In times of fear, men and women of reason have a responsibility to speak about facts.
I understand fear. I narrowly escaped a terrorist bomb in Colombia as a young man. Fear can make you do things you regret when you learn the facts. And in the United States now, fact-checking has been replaced by fear-mongering, hard evidence by hysteria.
The US House of Representatives yesterday voted to effectively block the United States from taking in refugees from Iraq and Syria. A US senator is pushing a bill to ban refugees from 34 countries, from Indonesia to Turkey. Most US state governors have promised to reject all Syrian refugees, including women, orphaned children, and the gravely wounded. They rationalize these acts by referring to unconnected events in Paris last Friday.
Not one of these politicians has any evidence that the Paris attacks were connected to any refugee. A Syrian passport that was placed near one of the attacks is now known to be fake, purchased from a counterfeiter. It is hypothetically possible that one of the attackers may later turn out to have been a refugee, but no politician now rushing to retaliate against refugees has evidence of that.
And even if a refugee were somehow connected to the Paris attacks, that would not justify trapping tens of thousands of innocent men, women, and children in a horrific war zone. That is the moral and logical equivalent of locking up all white American men due to the actions of white American terrorist Dylann Roof. As a white American male, I have the same connection to Dylann Roof as essentially all refugees have to the actions of the twisted murderers in Paris: no connection at all.
People of reason must remember three facts.
Scholars have studied immigrants for decades and have found no statistical connection between immigration and crime in general, or violent crime in particular. There is no evidence that refugees are any different. You are at least as much at risk from your current neighbor as you are from any resettled refugee. The United States already extensively vets asylum applicants for links to terrorism, as it should.
Of the 859,629 refugees that the United States has welcomed since 2001, three have been convicted for planning terror attacks overseas. Zero have been convicted for involvement in terror attacks within the United States. Zero have been convicted for actually carrying out a terror attack anywhere. Attacks in the United States by home-grown terrorists like Michael Page are responsible for five times as many deaths as attacks by American Muslims, according to Professor Charles Kurzman of the University of North Carolina.
Refugees directly benefit the United States, including economically. Typical refugees work more, earn more, and speak better English than non-refugee immigrants, as Professor Kalena Cortes of Texas A&M University has shown. This is why refugees, despite the assistance they receive on arrival, make a net positive contribution to public coffers in the long run. A refugee co-founded Intel Corporation; another refugee served as US Secretary of State; another refugee is one of America’s most successful businessmen of all time; another refugee shot Easy Rider and Ghostbusters. Refugees are generally a gift; admitting them is an act of shared interest.
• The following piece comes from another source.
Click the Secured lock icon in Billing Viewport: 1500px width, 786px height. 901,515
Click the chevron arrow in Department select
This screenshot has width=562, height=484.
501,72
The nation is now gripped by a wave of dangerous fear of Muslims. Candidates for the United States presidency now openly discuss banning non-Christian refugees, speak of three year-old orphaned children as a legitimate security threat, and espouse a national registry of Muslim-Americans. That last proposal is shockingly reminiscent of the US census registry that was used to imprison almost all Americans of Japanese descent without cause, or Joseph McCarthy’s “disloyalty list” used to ruin hundreds of innocent people’s lives.
These ugly ideas directly harm the US national interest, as thoughtful Republicans like Michael Gerson have pointed out. They are also a shameful betrayal of America’s values, including its 63 year-old promise to be a haven for refugees, and its 239 year-old tradition of religious tolerance.
Standing against terrorists means standing strongly for rational thought and for the common dignity of humanity. It does not mean surrendering to low instincts of hypothetical fears and hatred. America’s great institutions of tolerance and welcome survived terrorists’ attempt to poison them on September 11, 2001. That magnificent tradition can and must survive the difficult months to come.